In our SPEC file it looks like this:

./configure \
        --prefix=%{mmdir} \
        --with-var-prefix=%{varmmdir} \
        --with-config-dir=%{configdir} \
        --with-lock-dir=%{lockdir} \
        --with-log-dir=%{logdir} \
        --with-pid-dir=%{piddir} \
        --with-queue-dir=%{queuedir} \
        --with-python=/usr/bin/python2.7 \
        --with-mail-gid=%{mailgroup} \
        --with-cgi-id=%{cgiuser} \
        --with-cgi-gid=%{cgigroup} \
        --with-mailhost=localhost.localdomain \
        --with-urlhost=localhost.localdomain \
        --without-permcheck

The variables in question are defined like this:

# Now, the groups your mail spoolers run as.  Sendmail uses 'mail'(12)
# and postfix used to use 'nobody', but now uses 'postfix'
%define mailgroup  "mail postfix mailman nobody daemon"

# Now, the user and group the CGIs will expect to be run under.  This should
# match the user and group the web server is configured to run as.  The 
scripts
# will error out if they are invoked by any other user.
%define cgiuser    apache
%define cgigroup   apache

Which explains the quotes for mailgroup, although I don't understand where 
the quotes for cgigroup come from ...

> The question is what are you trying to do.
>
> If you just want to build a working Mailman 2.1.26 installation, I
> suggest removing the --with-config-dir, --with-lock-dir, --with-log-dir,
> --with-pid-dir, --with-queue-dir, --with-cgi-id options and setting
> --with-mail-gid and --with-cgi-gid to the appropriate single groups
> without any quotes.

That would be fine for a new installation but I'm wary of such a change on 
an active system.

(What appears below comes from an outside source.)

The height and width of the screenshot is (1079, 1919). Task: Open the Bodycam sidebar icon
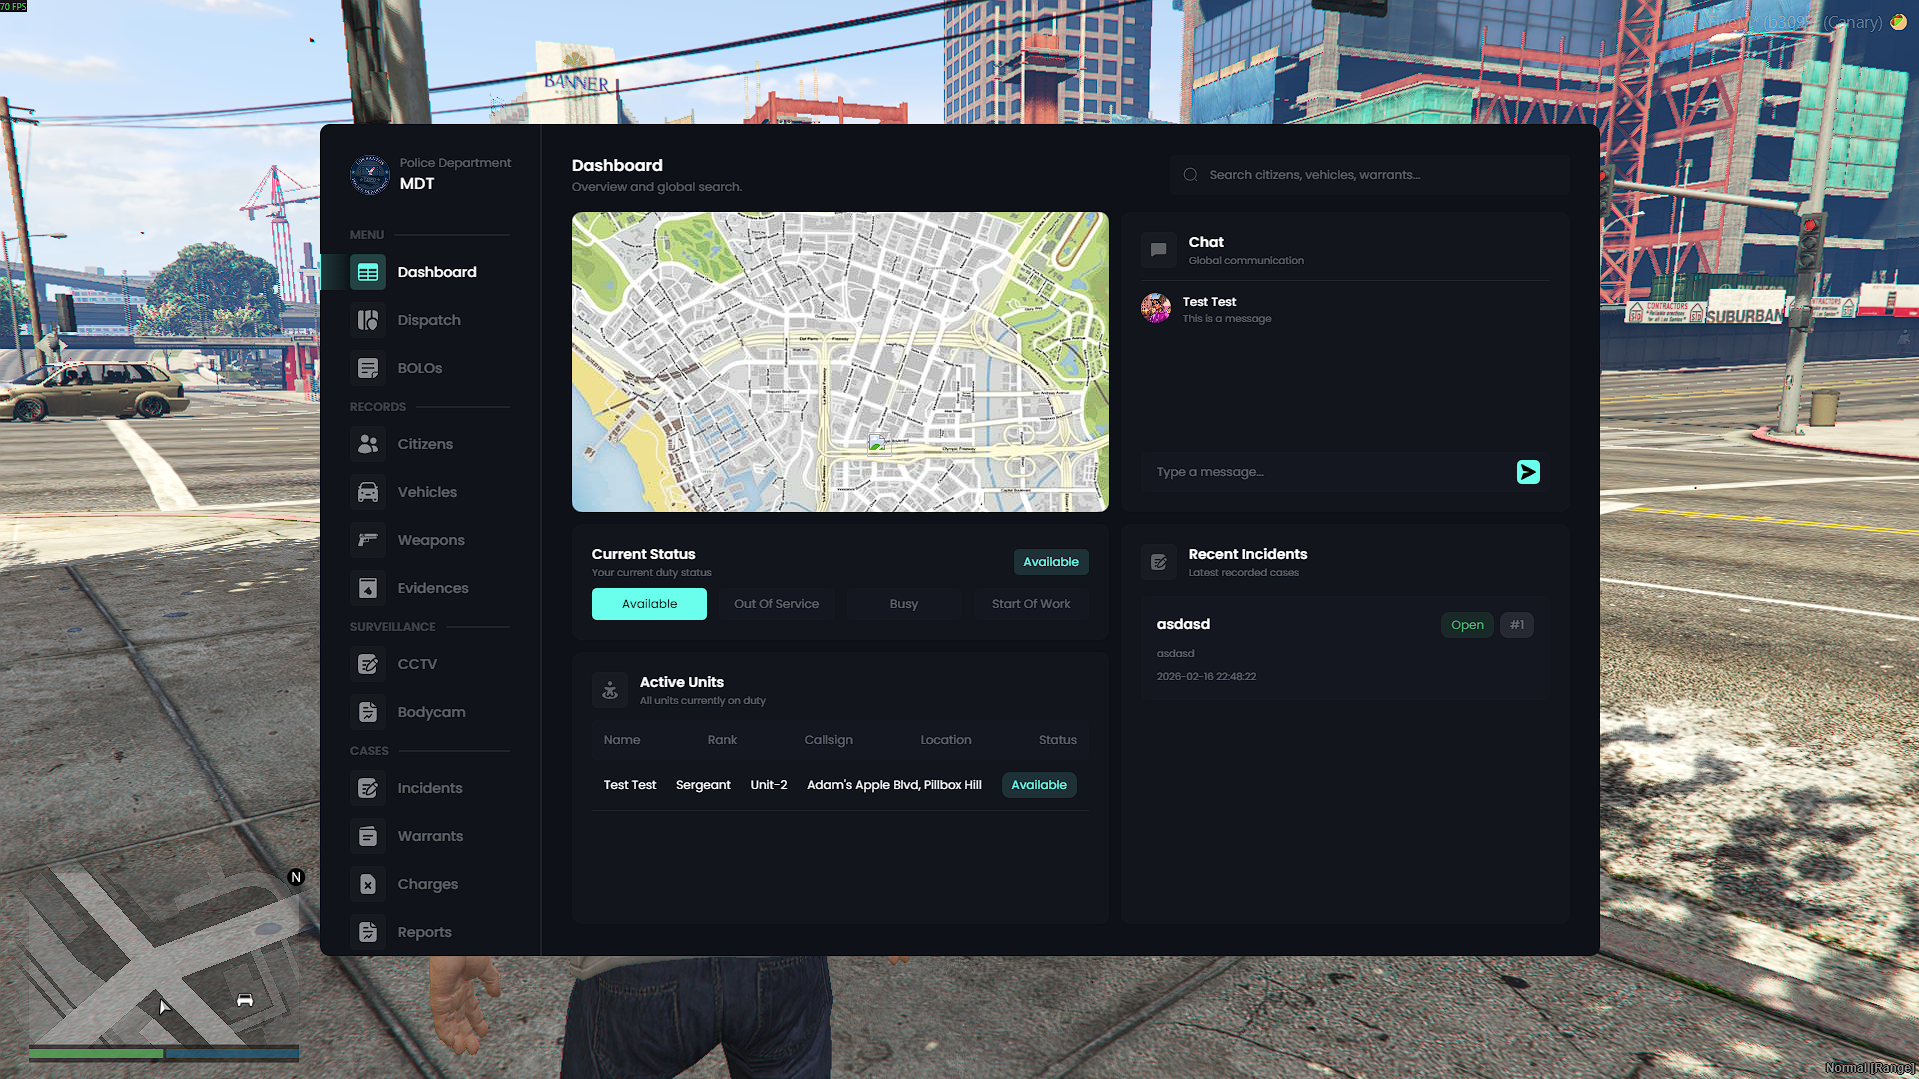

In hindsight we should never have used the RPMs provided 
by Red Hat in the first place.

> If you are trying to build a RHEL FHS compliant Mailman, start by
> porting the patch in the attachment to
> <https://mail.python.org/pipermail/mailman-developers/2004-October/017343
> .html> and applying it, running autoconf to regenerate configure from
> configure.in

That's what we're already doing.

> and take any resultant issues to RedHat.

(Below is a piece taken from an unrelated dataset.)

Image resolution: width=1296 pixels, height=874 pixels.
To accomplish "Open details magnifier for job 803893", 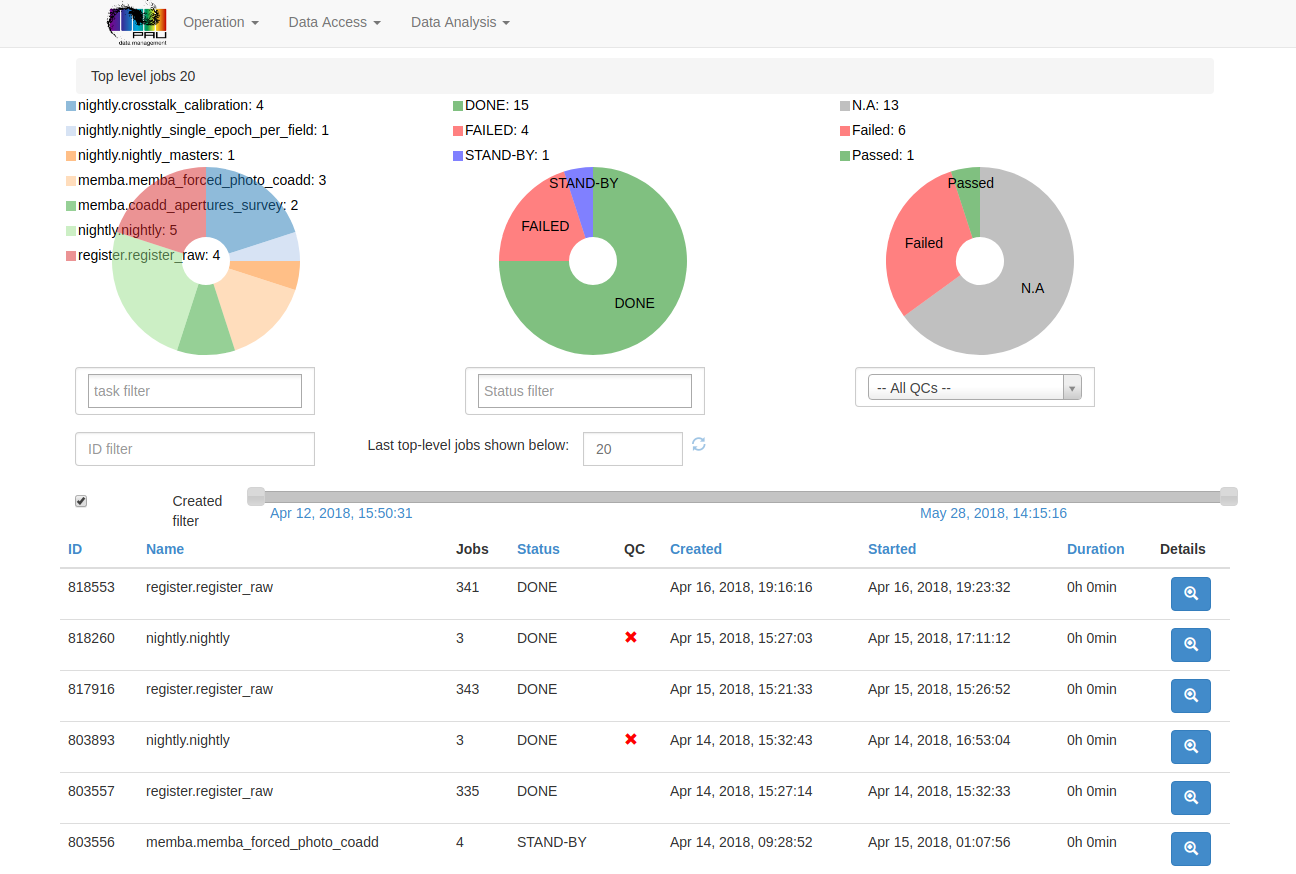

That part is useless, unfortunately.

> Note, the last I
> knew, John Dennis was still at RedHat, but was no longer working with
> Mailman, but that was a long time ago. In case it isn't obvious, I
> recommend the first approach.

As I mentioned I "fixed" this by removing the quotes around @MAIL_GROUP@ 
and @CGI_GROUP at . I have included that patch in our SPEC file with a note 
not to bother the community with that issue.
-- 
    .:.Sebastian Hagedorn - Weyertal 121 (Gebäude 133), Zimmer 2.02.:.
                 .:.Regionales Rechenzentrum (RRZK).:.
   .:.Universität zu Köln / Cologne University - ✆ +49-221-470-89578.:.